A novel agentic memory system for LLM agents that can dynamically organize memories in an agentic way.
Note: This repository is specifically designed to reproduce the results presented in our paper. If you want to use the A-Mem system in building your agents, please refer to our official implementation at: A-mem-sys
For more details, please refer to our paper: A-Mem: Agentic Memory for LLM Agents
Large Language Model (LLM) agents have demonstrated remarkable capabilities in handling complex real-world tasks through external tool usage. However, to effectively leverage historical experiences, they require sophisticated memory systems. Traditional memory systems, while providing basic storage and retrieval functionality, often lack advanced memory organization capabilities.
Our project introduces an innovative Agentic Memory system that revolutionizes how LLM agents manage and utilize their memories:
Comparison between traditional memory system (top) and our proposed agentic memory (bottom).
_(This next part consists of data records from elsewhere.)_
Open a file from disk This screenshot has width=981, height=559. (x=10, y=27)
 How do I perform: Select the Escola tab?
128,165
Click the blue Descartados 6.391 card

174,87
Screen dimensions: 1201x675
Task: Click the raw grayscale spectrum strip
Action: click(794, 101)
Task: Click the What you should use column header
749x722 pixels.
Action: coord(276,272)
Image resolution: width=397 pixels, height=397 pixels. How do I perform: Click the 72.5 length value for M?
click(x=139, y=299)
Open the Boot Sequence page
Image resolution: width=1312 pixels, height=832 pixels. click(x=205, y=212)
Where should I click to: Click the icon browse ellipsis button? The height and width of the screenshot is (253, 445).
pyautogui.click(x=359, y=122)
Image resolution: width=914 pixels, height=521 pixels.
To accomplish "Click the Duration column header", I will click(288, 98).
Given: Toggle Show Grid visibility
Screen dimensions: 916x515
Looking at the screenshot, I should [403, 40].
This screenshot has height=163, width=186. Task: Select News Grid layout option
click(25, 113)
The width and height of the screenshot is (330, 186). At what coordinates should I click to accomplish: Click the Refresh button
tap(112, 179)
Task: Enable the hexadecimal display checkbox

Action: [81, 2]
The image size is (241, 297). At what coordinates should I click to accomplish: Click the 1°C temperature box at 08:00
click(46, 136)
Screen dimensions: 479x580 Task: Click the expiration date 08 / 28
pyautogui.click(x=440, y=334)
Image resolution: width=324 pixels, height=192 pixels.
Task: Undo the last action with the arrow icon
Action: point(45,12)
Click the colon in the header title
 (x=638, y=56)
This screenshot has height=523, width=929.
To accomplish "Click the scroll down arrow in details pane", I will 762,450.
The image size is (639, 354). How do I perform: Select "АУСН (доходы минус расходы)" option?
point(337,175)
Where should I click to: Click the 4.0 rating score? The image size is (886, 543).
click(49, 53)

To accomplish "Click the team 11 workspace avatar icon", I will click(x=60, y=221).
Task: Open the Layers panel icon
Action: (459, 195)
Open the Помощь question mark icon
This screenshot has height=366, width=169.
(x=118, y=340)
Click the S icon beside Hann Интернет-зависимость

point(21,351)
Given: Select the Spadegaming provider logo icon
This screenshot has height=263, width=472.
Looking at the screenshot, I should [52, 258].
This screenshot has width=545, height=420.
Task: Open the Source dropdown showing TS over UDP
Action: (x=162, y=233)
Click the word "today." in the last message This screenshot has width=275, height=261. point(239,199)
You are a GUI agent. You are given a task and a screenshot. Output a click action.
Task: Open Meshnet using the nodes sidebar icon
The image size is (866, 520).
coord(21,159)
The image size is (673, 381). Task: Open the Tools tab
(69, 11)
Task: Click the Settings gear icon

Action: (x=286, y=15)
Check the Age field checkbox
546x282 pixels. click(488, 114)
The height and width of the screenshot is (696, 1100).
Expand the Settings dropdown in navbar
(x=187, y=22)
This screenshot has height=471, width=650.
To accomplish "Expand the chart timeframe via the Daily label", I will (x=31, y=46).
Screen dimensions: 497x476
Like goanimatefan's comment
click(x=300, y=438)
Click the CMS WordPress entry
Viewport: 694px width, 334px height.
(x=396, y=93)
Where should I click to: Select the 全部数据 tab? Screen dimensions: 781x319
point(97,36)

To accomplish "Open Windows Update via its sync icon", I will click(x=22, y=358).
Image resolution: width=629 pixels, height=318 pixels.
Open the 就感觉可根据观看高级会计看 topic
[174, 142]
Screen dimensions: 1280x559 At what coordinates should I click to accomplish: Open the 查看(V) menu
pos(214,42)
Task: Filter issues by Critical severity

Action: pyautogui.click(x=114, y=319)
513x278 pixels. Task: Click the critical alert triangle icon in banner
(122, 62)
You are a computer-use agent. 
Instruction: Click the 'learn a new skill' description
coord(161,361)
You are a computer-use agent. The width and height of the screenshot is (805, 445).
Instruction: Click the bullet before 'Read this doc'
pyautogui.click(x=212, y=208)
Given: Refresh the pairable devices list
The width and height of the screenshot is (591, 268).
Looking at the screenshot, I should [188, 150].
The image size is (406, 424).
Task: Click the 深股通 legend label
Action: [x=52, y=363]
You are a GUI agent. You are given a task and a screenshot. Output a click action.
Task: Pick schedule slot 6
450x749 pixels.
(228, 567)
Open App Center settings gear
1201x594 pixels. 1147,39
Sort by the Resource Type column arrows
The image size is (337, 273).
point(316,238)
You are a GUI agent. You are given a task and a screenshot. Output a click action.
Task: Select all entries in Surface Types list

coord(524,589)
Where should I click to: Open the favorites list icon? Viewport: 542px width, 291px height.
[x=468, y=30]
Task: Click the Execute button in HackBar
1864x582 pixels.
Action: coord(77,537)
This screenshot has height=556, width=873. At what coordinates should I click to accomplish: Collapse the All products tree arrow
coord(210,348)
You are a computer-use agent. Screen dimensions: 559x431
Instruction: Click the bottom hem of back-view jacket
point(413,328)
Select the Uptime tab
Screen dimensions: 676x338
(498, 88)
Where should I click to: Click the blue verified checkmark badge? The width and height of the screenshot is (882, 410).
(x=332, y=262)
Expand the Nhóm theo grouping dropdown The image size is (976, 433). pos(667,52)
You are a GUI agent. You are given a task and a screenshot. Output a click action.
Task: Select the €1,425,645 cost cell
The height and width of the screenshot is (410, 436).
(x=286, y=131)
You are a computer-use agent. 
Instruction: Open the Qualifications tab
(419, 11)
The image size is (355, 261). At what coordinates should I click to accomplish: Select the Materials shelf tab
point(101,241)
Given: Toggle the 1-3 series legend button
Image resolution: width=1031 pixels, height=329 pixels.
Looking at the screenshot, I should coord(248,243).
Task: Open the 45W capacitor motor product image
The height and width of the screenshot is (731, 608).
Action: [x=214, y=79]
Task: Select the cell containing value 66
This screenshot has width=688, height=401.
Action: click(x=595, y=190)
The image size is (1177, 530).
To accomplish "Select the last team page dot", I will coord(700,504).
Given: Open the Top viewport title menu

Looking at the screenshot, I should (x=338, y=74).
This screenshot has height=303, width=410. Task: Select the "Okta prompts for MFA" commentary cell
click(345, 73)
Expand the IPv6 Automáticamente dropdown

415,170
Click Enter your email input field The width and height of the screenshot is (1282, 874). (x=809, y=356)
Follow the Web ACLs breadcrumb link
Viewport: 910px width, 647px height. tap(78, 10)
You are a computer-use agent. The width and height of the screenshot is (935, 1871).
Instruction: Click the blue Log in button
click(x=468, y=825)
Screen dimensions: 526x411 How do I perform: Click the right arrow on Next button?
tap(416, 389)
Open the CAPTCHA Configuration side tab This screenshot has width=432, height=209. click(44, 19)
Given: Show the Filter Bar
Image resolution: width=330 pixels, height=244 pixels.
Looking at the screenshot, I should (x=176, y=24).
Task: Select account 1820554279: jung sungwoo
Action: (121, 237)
Our system enables dynamic memory operations and flexible agent-memory interactions.
- 🔄 Dynamic memory organization based on Zettelkasten principles
- 🔍 Intelligent indexing and linking of memories
- 📝 Comprehensive note generation with structured attributes
- 🌐 Interconnected knowledge networks
- 🔄 Continuous memory evolution and refinement
- 🤖 Agent-driven decision making for adaptive memory management
The framework of our Agentic Memory system showing the dynamic interaction between LLM agents and memory components.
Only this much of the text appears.